DATA SUPPLIED Block Start
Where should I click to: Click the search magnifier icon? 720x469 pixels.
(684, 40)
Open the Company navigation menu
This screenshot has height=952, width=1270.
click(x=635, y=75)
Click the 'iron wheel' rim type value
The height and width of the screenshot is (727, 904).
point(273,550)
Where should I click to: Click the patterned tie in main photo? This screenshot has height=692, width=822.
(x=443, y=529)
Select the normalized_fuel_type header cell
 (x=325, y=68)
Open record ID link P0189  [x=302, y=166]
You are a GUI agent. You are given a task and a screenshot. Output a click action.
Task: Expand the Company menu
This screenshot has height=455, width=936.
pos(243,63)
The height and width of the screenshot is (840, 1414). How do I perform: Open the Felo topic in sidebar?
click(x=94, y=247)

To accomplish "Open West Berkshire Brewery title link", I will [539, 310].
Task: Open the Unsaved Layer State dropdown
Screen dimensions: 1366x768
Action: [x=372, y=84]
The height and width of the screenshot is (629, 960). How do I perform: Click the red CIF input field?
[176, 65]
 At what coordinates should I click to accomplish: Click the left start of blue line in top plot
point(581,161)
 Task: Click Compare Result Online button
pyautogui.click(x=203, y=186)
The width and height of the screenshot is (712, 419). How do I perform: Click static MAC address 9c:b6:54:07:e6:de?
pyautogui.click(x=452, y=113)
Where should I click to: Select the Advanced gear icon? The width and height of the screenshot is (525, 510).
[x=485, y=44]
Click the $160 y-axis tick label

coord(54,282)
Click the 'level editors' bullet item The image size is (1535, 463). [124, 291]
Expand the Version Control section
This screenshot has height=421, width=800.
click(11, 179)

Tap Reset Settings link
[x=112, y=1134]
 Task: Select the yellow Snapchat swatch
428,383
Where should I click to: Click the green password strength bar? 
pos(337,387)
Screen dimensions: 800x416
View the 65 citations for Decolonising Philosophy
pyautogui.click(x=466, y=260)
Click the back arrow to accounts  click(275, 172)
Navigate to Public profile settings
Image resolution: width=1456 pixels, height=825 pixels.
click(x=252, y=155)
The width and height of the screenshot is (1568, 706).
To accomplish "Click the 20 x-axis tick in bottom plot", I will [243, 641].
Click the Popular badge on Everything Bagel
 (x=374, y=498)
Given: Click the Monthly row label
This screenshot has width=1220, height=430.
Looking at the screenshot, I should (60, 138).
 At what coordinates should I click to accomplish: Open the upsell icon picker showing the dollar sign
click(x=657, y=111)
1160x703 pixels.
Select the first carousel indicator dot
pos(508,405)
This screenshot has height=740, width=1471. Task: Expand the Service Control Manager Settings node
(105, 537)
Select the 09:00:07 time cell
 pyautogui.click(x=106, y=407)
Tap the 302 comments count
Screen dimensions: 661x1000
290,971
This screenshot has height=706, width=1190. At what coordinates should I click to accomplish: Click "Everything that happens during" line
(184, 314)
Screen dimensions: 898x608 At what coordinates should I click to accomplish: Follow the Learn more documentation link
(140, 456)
DATA SUPPLIED Block End
**WHAT IS REQUIRED:**
All of the material is to be duplicated exactly.

**WRITTEN RESPONSE:**
Where should I click to: Click the search magnifier icon? 720x469 pixels.
(684, 40)
Open the Company navigation menu
This screenshot has height=952, width=1270.
click(x=635, y=75)
Click the 'iron wheel' rim type value
The height and width of the screenshot is (727, 904).
point(273,550)
Where should I click to: Click the patterned tie in main photo? This screenshot has height=692, width=822.
(x=443, y=529)
Select the normalized_fuel_type header cell
 (x=325, y=68)
Open record ID link P0189  [x=302, y=166]
You are a GUI agent. You are given a task and a screenshot. Output a click action.
Task: Expand the Company menu
This screenshot has height=455, width=936.
pos(243,63)
The height and width of the screenshot is (840, 1414). How do I perform: Open the Felo topic in sidebar?
click(x=94, y=247)

To accomplish "Open West Berkshire Brewery title link", I will [539, 310].
Task: Open the Unsaved Layer State dropdown
Screen dimensions: 1366x768
Action: [x=372, y=84]
The height and width of the screenshot is (629, 960). How do I perform: Click the red CIF input field?
[176, 65]
 At what coordinates should I click to accomplish: Click the left start of blue line in top plot
point(581,161)
 Task: Click Compare Result Online button
pyautogui.click(x=203, y=186)
The width and height of the screenshot is (712, 419). How do I perform: Click static MAC address 9c:b6:54:07:e6:de?
pyautogui.click(x=452, y=113)
Where should I click to: Select the Advanced gear icon? The width and height of the screenshot is (525, 510).
[x=485, y=44]
Click the $160 y-axis tick label

coord(54,282)
Click the 'level editors' bullet item The image size is (1535, 463). [124, 291]
Expand the Version Control section
This screenshot has height=421, width=800.
click(11, 179)

Tap Reset Settings link
[x=112, y=1134]
 Task: Select the yellow Snapchat swatch
428,383
Where should I click to: Click the green password strength bar? 
pos(337,387)
Screen dimensions: 800x416
View the 65 citations for Decolonising Philosophy
pyautogui.click(x=466, y=260)
Click the back arrow to accounts  click(275, 172)
Navigate to Public profile settings
Image resolution: width=1456 pixels, height=825 pixels.
click(x=252, y=155)
The width and height of the screenshot is (1568, 706).
To accomplish "Click the 20 x-axis tick in bottom plot", I will [243, 641].
Click the Popular badge on Everything Bagel
 (x=374, y=498)
Given: Click the Monthly row label
This screenshot has width=1220, height=430.
Looking at the screenshot, I should (60, 138).
 At what coordinates should I click to accomplish: Open the upsell icon picker showing the dollar sign
click(x=657, y=111)
1160x703 pixels.
Select the first carousel indicator dot
pos(508,405)
This screenshot has height=740, width=1471. Task: Expand the Service Control Manager Settings node
(105, 537)
Select the 09:00:07 time cell
 pyautogui.click(x=106, y=407)
Tap the 302 comments count
Screen dimensions: 661x1000
290,971
This screenshot has height=706, width=1190. At what coordinates should I click to accomplish: Click "Everything that happens during" line
(184, 314)
Screen dimensions: 898x608 At what coordinates should I click to accomplish: Follow the Learn more documentation link
(140, 456)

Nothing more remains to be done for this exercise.